As we approach Canada Day, Stephen Harper is once again reaching out to Quebec and consulting with Premier Jean Charest and former Prime Minister Brian Mulroney. With the potential resurgence of separatist parties in the next provincial election, this is none too soon. Whether or not the separatists win government, it will put the national unity debate back on the front burner.
Harper has proven that he can win a majority without widespread support in Quebec, but at what cost to the country? Admittedly, Quebec will always complain about something, and no federal government should give in to all of their demands, but it doesn't hurt to listen and even seek their advice on proposed legislation, in the same way that it can be sought from other provincial governments and leaders.
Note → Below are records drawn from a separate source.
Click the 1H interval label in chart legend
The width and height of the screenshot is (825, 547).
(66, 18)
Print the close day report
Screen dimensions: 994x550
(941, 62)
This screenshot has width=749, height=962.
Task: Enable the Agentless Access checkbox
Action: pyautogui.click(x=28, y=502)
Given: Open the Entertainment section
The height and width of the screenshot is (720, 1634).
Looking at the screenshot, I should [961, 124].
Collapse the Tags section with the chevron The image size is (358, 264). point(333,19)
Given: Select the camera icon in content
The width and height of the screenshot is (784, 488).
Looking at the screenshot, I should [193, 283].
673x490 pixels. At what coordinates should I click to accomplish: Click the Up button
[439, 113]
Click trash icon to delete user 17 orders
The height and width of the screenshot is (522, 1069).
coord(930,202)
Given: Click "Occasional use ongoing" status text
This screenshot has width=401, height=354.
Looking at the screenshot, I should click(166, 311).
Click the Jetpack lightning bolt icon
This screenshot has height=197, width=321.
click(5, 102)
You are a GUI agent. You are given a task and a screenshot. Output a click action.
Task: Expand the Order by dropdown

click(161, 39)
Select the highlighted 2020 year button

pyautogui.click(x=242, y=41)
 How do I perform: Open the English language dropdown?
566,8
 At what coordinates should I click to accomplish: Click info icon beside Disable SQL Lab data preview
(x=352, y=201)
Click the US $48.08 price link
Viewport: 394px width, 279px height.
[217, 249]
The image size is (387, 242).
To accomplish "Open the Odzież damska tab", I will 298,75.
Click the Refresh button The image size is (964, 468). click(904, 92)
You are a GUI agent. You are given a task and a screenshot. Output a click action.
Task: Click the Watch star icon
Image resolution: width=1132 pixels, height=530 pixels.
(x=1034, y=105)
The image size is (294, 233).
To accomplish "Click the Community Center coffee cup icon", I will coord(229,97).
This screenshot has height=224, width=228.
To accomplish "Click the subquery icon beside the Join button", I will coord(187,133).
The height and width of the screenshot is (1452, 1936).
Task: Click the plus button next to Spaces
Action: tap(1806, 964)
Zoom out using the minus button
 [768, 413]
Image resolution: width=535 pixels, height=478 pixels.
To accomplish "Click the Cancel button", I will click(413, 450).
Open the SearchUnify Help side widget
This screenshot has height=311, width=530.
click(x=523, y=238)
Practicing divisive politics might get you elected in the short term, but successful Prime Ministers also look at the long game. Prime Ministers eventually learn that they can't impose their will and political beliefs on every region of the country. The outcry in Quebec over the 2008 culture cuts and over the musings of Vic Toews about putting 10 year olds before a judge are just a couple of examples of the pushback a prime minister can get from a region.
As Harper faces the challenge of a renewed unity debate, he is taking steps to once again expand the big blue Conservative tent to include Quebecers. This is good news for many Quebec organizers who feel largely abandoned by the party and they will welcome Harper's new initiative.
It is interesting to note that to do so he has turned to two former Progressive Conservative leaders for advice. Whether or not he follows their advice and whether or not he will be successful in expanding and building the Conservative brand in Quebec remains to be seen.